**STORED DATA:**
━━━
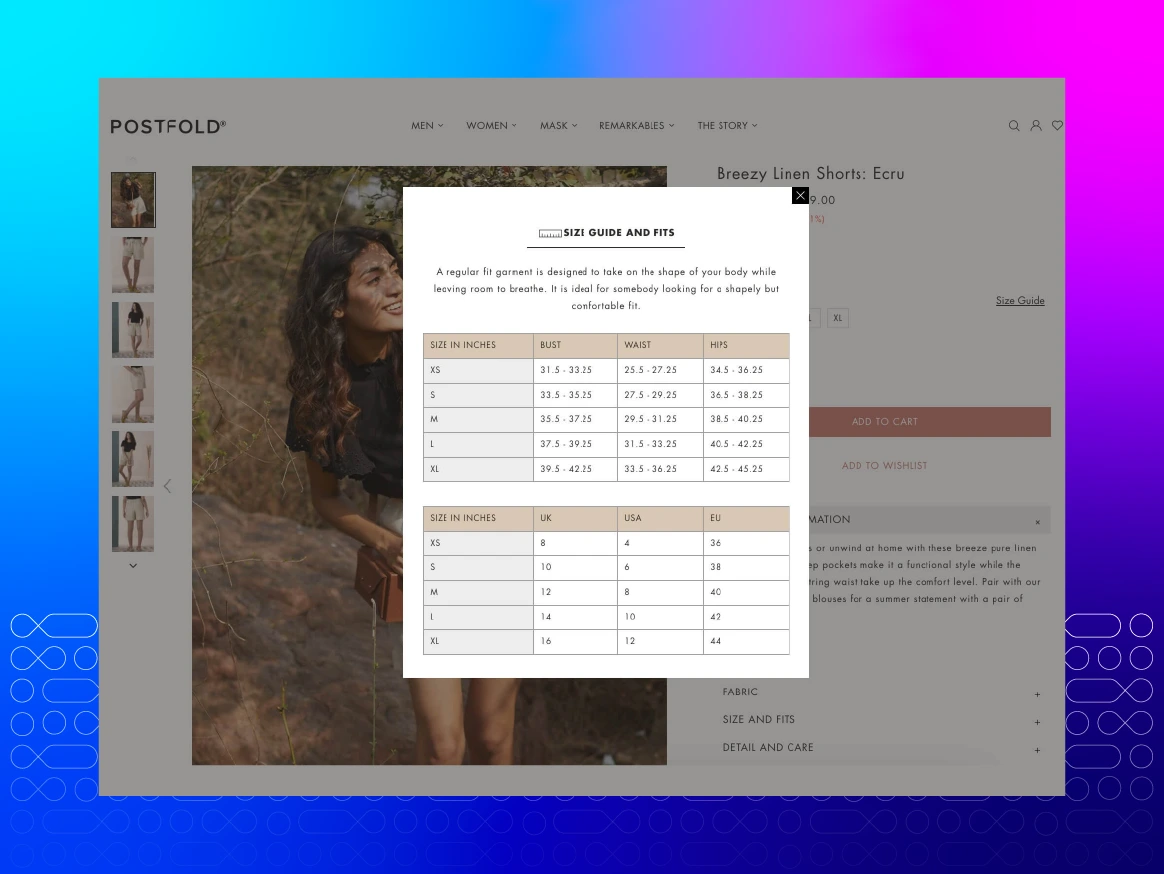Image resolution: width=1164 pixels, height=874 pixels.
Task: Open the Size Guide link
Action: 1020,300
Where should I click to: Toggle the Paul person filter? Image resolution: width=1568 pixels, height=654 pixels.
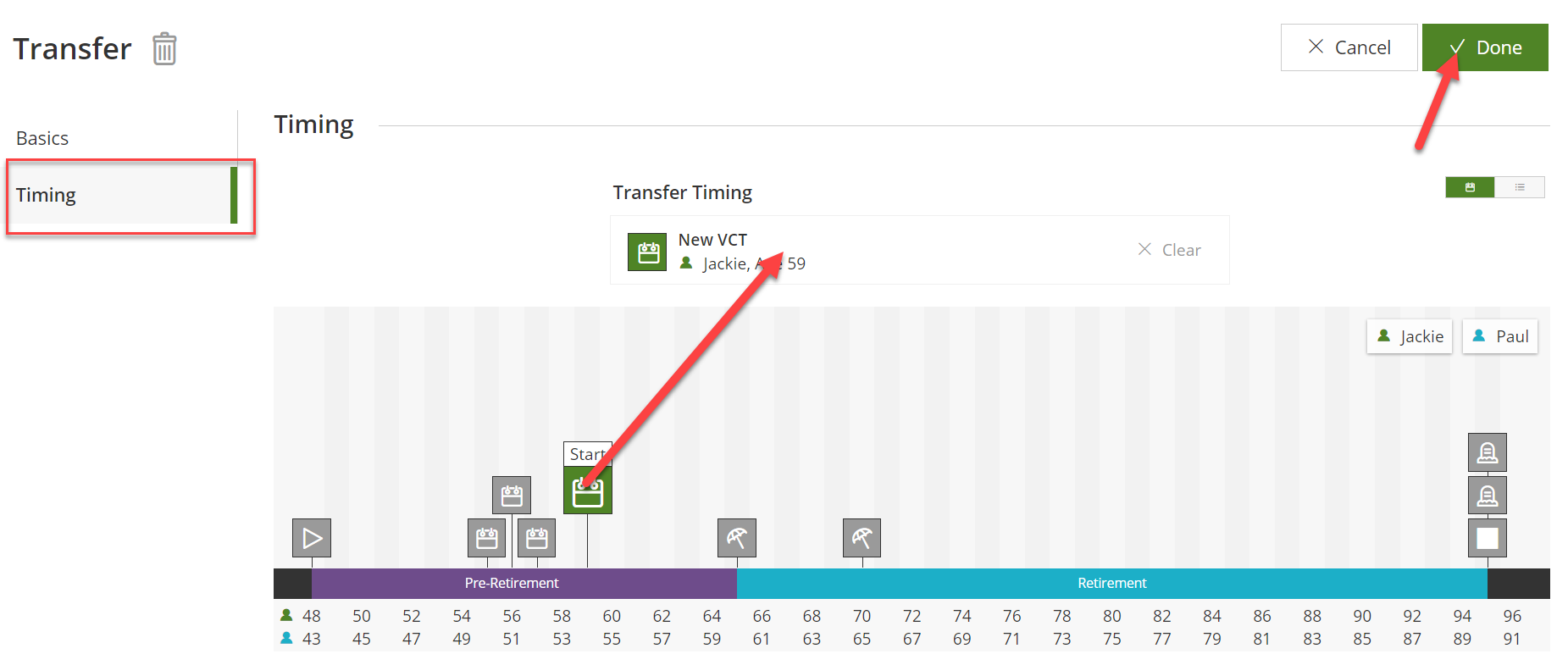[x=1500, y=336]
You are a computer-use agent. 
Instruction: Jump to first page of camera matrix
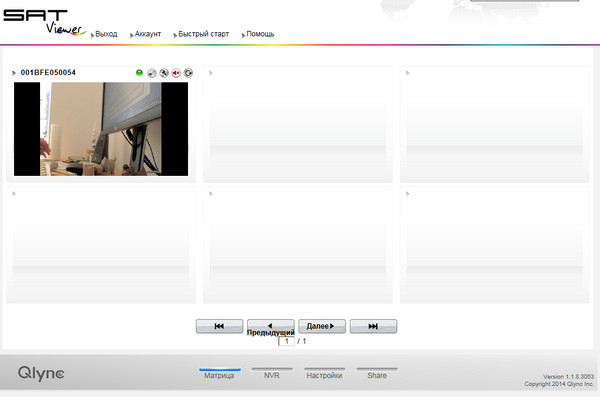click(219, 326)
━━━
The answer should consist only of the lines from the line with "Instruction: Jump to" through the last line of the data, repeated exactly; pictures stay out.

**TASK ANSWER:**
Instruction: Jump to first page of camera matrix
click(219, 326)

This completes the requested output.